The first thing that springs to people’s minds when thinking about employers and childcare is workplace nurseries. That doesn’t mean that if they’re not provideing a workplace nursery, there’s nothing employers can do.

Just as each family has different childcare requirements, so there are a wide variety of solutions for employers to support employees with childcare. There is no one size fits all, but there are multiple options and every employer whatever their size can do something.

Options include:

• Childcare vouchers

• Flexible working

• Compressed or annualised working

• Information provision about local childcare providers

• Information on paying for childcare

• Employee networks

Childcare vouchers are the most popular and widely used of all the financial benefits offered to working families by employers. According to the Childcare Vouchers Providers Association, childcare vouchers have helped around 700,000 families across the UK since 2005, and can save the average family approximately £1,800. In order to operate childcare vouchers, employers use salary sacrifice schemes through which employees give up part of their salary in return for vouchers which can be used to pay for childcare. Consequently both employers and employees make savings on tax and National Insurance. To give an example, the Wheatley Group staff survey asked about awareness of childcare vouchers; when they found that male employees were largely unaware that childcare vouchers were available to them, they highlighted that this was available to all staff. Subsequently, childcare vouchers were more widely taken up, absenteeism fell, and staff satisfaction rates increased.

Flexible working is one of the key ways in which employers can support working parents. The UK Government’s Fourth Work-Life Balance Employers Survey found that flexible working had a positive impact on motivation and commitment (cited by 68 per cent of employers) and on employee relations (67 per cent. The business case for flexible working is supported by legislation with the right to request flexible working being extended to all employees.

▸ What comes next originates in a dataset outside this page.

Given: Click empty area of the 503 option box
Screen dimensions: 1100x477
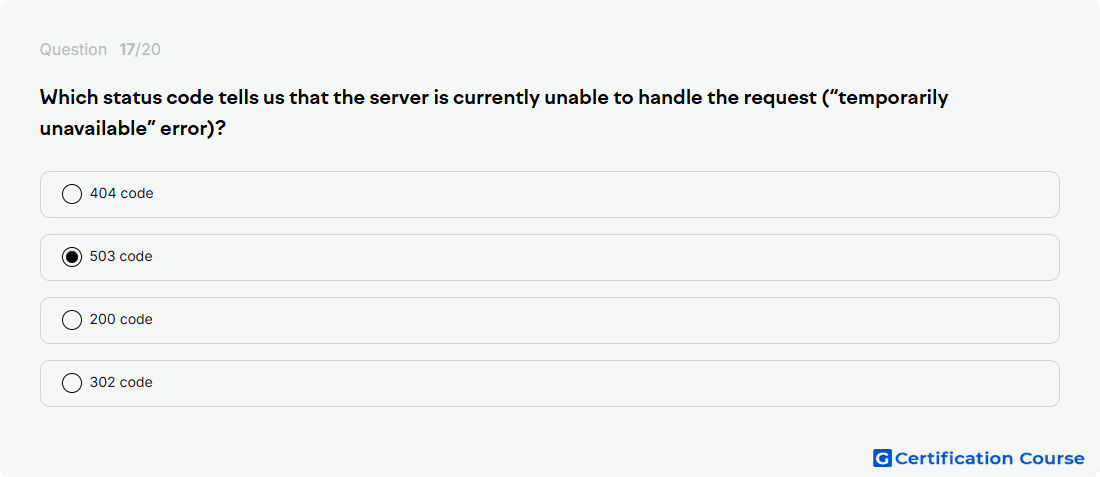Looking at the screenshot, I should [x=603, y=257].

Often very small adjustments can make a huge difference for parents who need to work around nursery or school drop offs and pick ups. For others, adjustments to shift patterns or extra flexibility around school holidays are what makes the difference. Some employers offer annualised hours which allow parents to balance their work and family life and to cover the difficult school holiday periods. Others offer a compressed week so that parents can balance work and family commitments.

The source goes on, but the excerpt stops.